---------- AVAILABLE DATA

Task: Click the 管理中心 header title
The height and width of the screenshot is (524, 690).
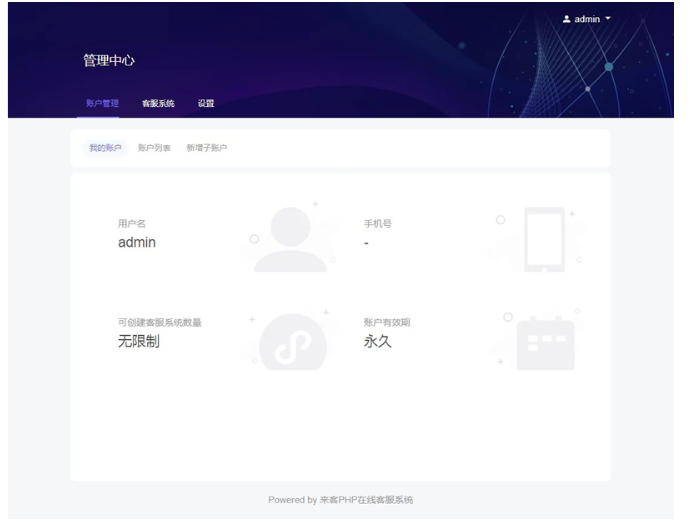Action: pos(108,61)
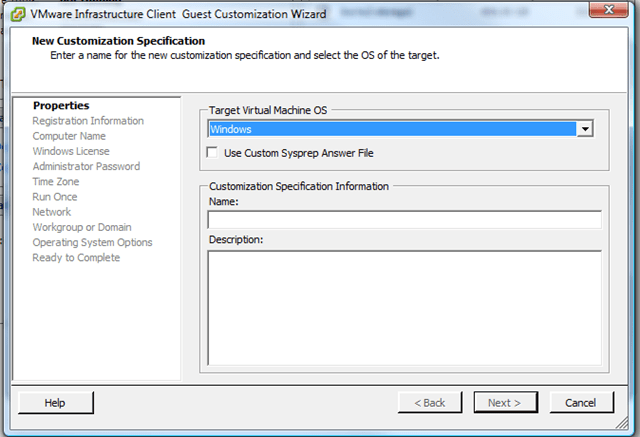Focus the Description text area
The width and height of the screenshot is (640, 437).
click(x=404, y=307)
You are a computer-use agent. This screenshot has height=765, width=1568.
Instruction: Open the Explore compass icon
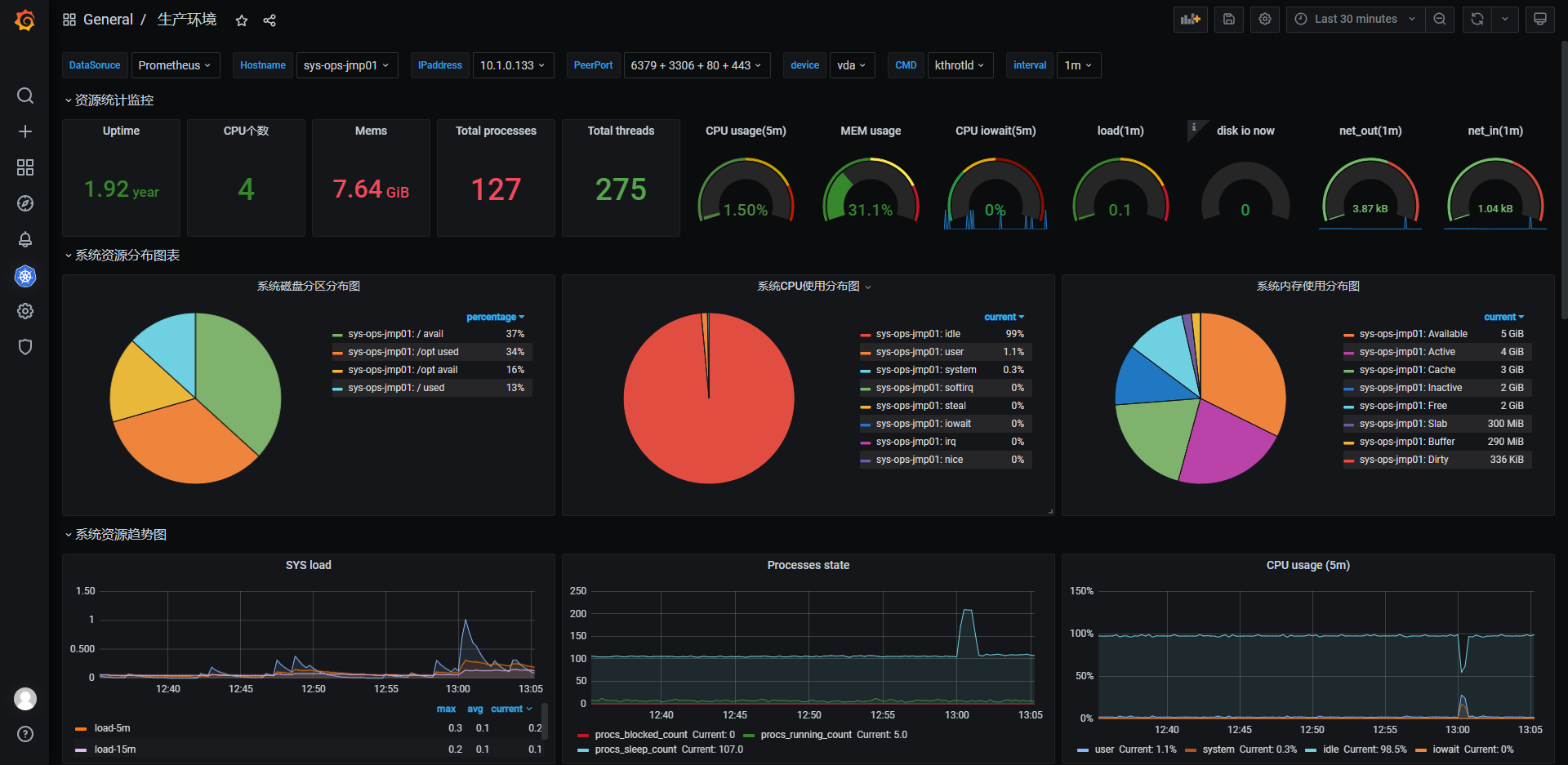pyautogui.click(x=25, y=203)
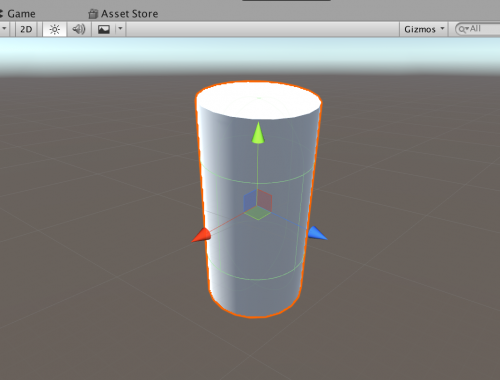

--------------------

AIM OF THE EXERCISE. Every line from the one containing "The height and" through the last line of the listing must be written out again exactly, and no other line. Leave the pictures aside.

RESULT FOR THIS TASK.
The height and width of the screenshot is (524, 690).
Action: pos(108,61)
Focus the Description text area
The width and height of the screenshot is (640, 437).
click(x=404, y=307)
You are a computer-use agent. This screenshot has height=765, width=1568.
Instruction: Open the Explore compass icon
pyautogui.click(x=25, y=203)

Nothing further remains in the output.